Someone Else’s Language
When I arrived in the former Soviet country of Latvia as a US Peace Corps volunteer in 1999, the members of my cohort and I were still raw from the duck-and-cover legacy of the Cold War. At first, hearing Russian brought a primal shiver of fear. “Vot tak,” said the Russian-speaking Latvian Peace Corps nurse before sticking me in the arm with one of our required vaccines. “Vot tak,” it turns out, is not a threatening phrase but a benign placeholder, meaning something like, “There you go.” But linguistic and nationalistic propaganda is effective. As a friend who grew up in the Soviet Union recently reminded me, everyone there had been sure that it was Reagan who was going to bomb them.
During my years in Latvia, I became close with someone whose husband had served in the Soviet Army. Every other week, we women would steam together naked in their backyard sauna, where we beat each other with birch branches. Then we would join the men and children for a meal of meat and potatoes, after which we’d play cards or tell jokes and stories. On a few occasions, after we’d had an especially delicious meal, people told me that when meat was scarce, families would pass around a single morsel on a plate so that its aroma would flavor everyone’s experience of their potatoes, though it was the man at the head of the table who ultimately got to eat it.
“You were the enemy,” my friend’s husband told me the first time I visited them. He was a compact man, lit from inside, kind. “And now you’re in my house. At my table.” Then he clapped me on the back and passed me another pork cutlet.
My best friend from Latvia, who asked to be called Katrina in this essay, does not like it when I speak of Latvia as post-Soviet, because this suggests that the Soviet experience defines Latvia, rather than being an aberration in Latvia’s much longer history. The problem for me is that I entered at a specifically post-Soviet moment, and the people with whom I lived and worked were constantly talking about how things used to be.
Take unemployment, for example. “In the Soviet Union,” they would say, “you could not not work,” the double negative signifying that unemployment was both a grammatical and moral deviation.
☆ ☆ ☆ ☆
### EXERCISE REQUIREMENTS
[1] In the essay about Latvia, what does the Russian phrase "vot tak" mean?
[2] List every activity the essay about Latvia describes during the every-other-week gatherings at the friend's home.

### INPUT DATA
☆ ☆ ☆ ☆
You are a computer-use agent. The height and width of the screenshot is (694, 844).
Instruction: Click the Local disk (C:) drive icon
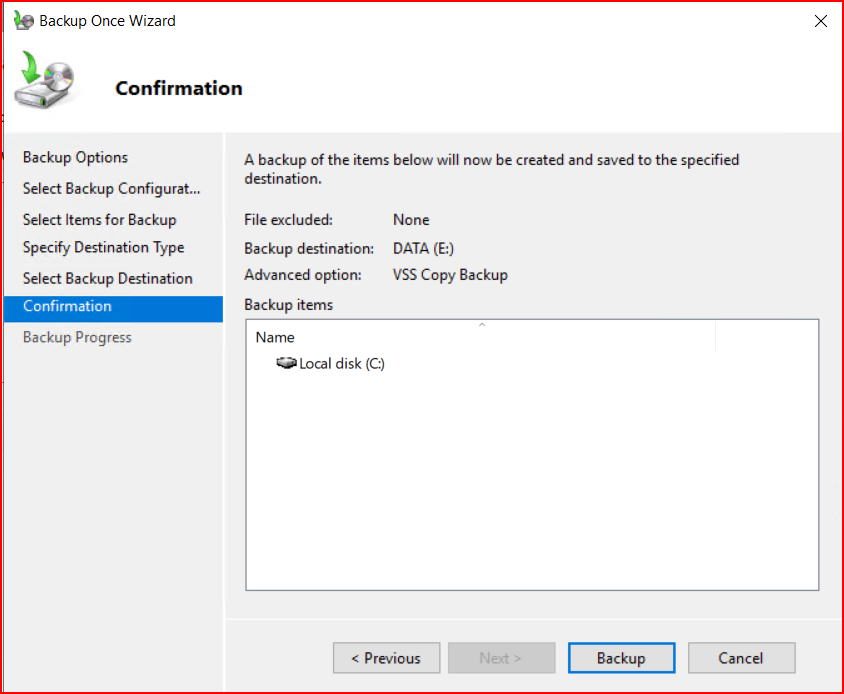coord(286,363)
☆ ☆ ☆ ☆
### EXERCISE ANSWERS
[1] It means something like "There you go."

[2]
- Steaming together naked in the backyard sauna
- Beating each other with birch branches
- Eating a meal of meat and potatoes with the men and children
- Playing cards
- Telling jokes and stories